**Data records**.

————

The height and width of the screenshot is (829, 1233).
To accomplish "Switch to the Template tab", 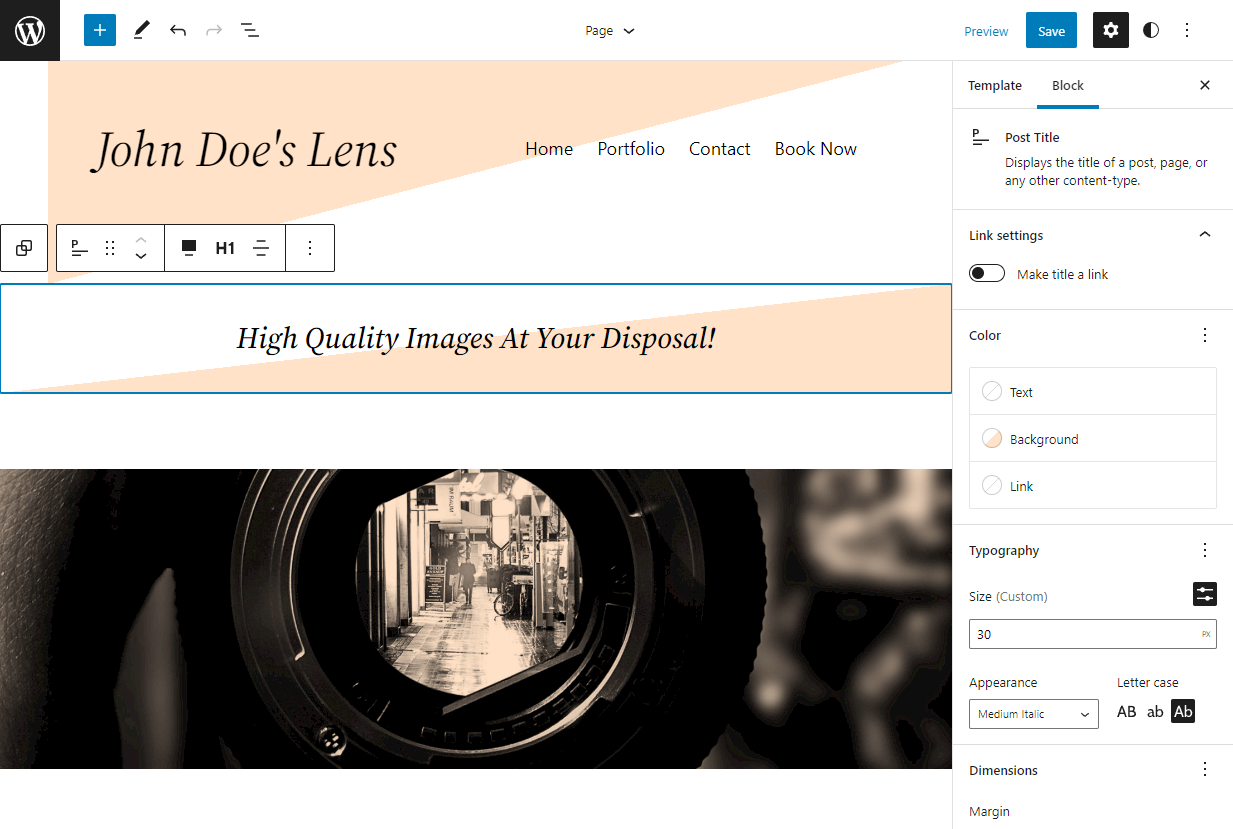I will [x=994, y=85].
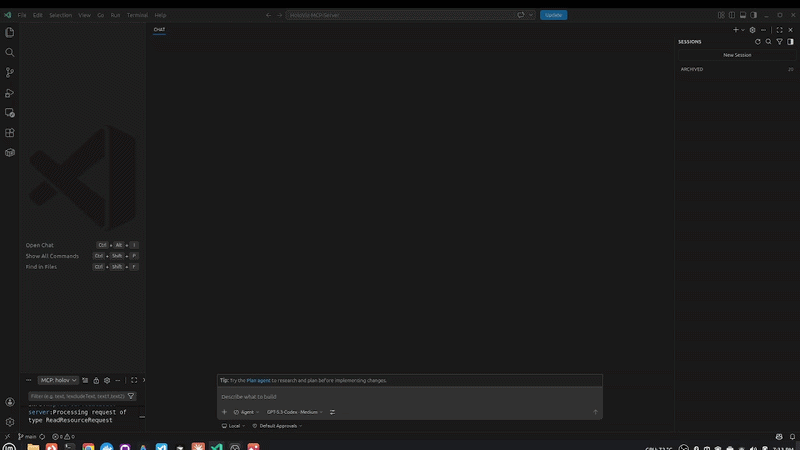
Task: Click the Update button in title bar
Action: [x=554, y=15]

————

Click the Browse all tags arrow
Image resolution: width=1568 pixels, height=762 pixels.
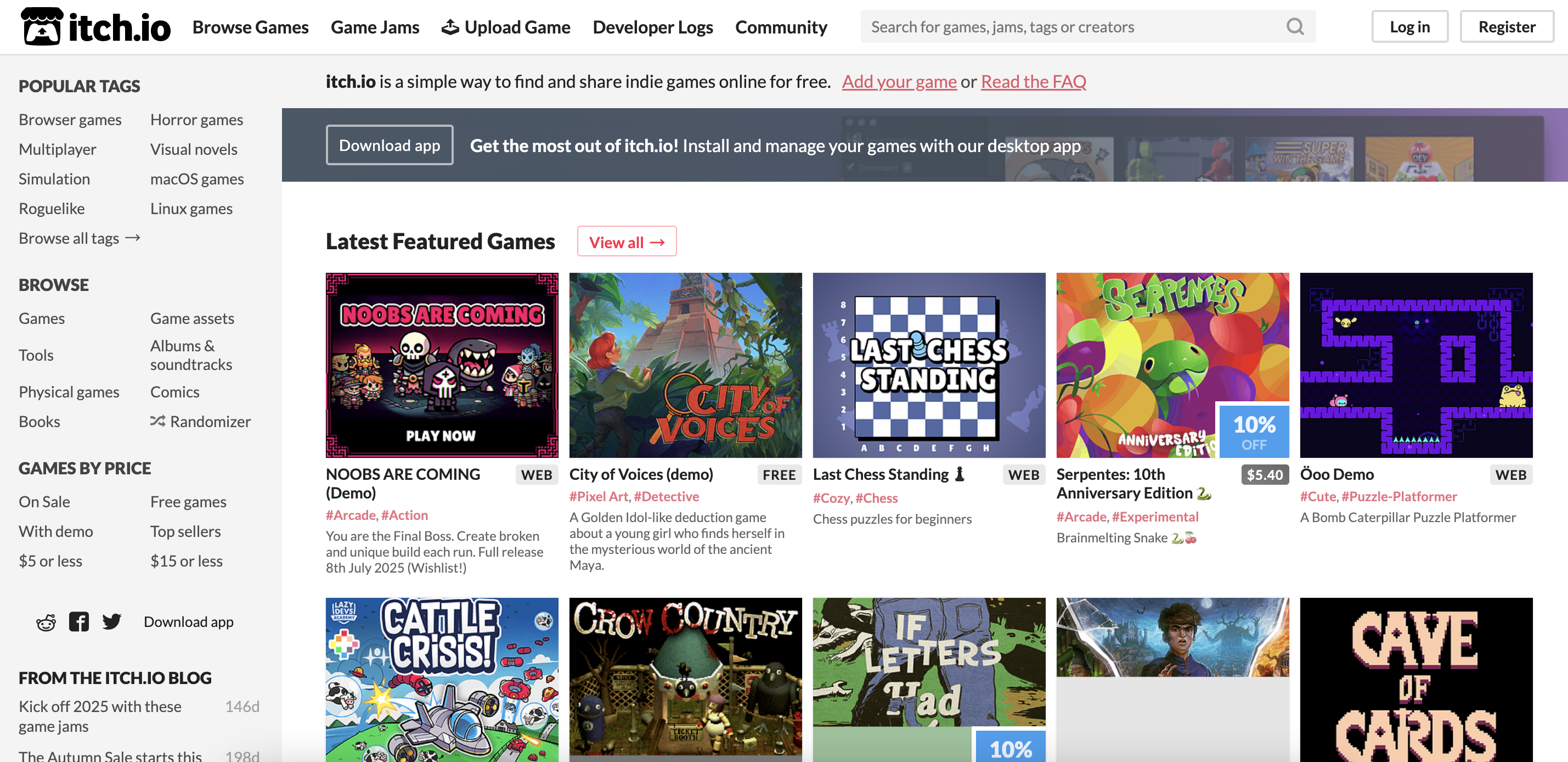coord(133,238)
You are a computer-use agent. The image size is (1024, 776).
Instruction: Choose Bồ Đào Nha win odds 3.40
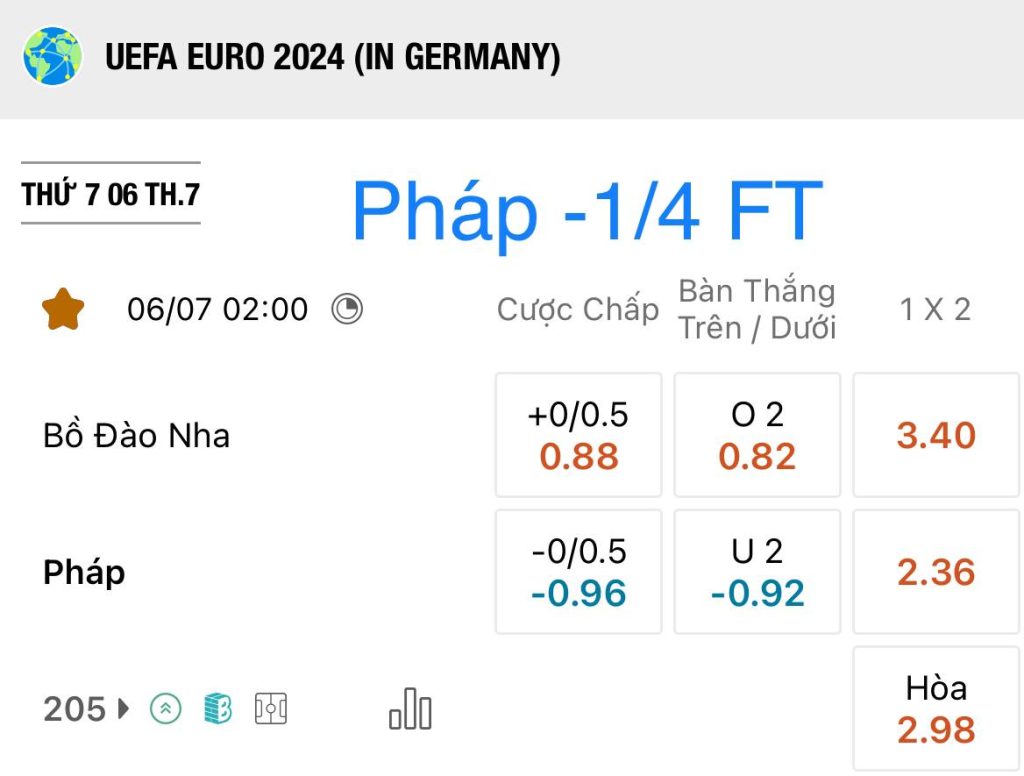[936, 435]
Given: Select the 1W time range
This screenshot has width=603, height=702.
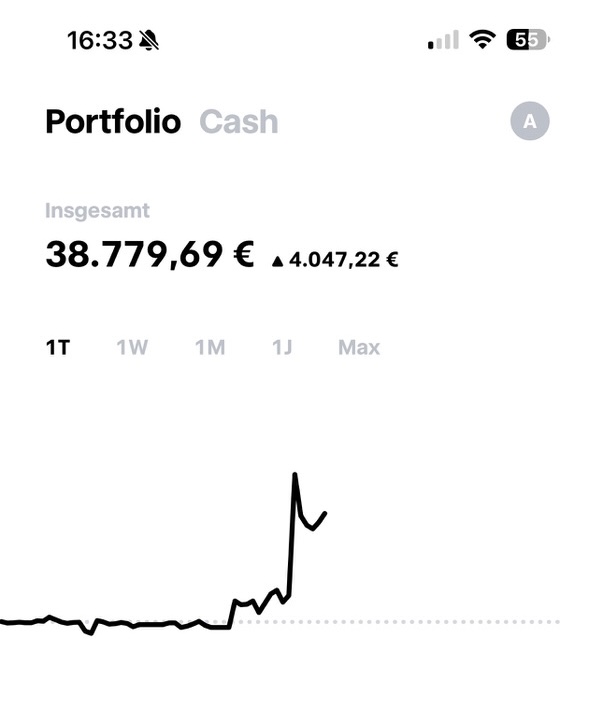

————

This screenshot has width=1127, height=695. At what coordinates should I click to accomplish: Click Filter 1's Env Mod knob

————

Print the part of the listing that opens with the line containing "Click the Browse all tags arrow" and closes with the line containing "This screenshot has width=603, height=702.", both lines included. Leave the pictures out of your copy.

Click the Browse all tags arrow
Image resolution: width=1568 pixels, height=762 pixels.
coord(133,238)
You are a computer-use agent. The image size is (1024, 776).
Instruction: Choose Bồ Đào Nha win odds 3.40
[936, 435]
Given: Select the 1W time range
This screenshot has width=603, height=702.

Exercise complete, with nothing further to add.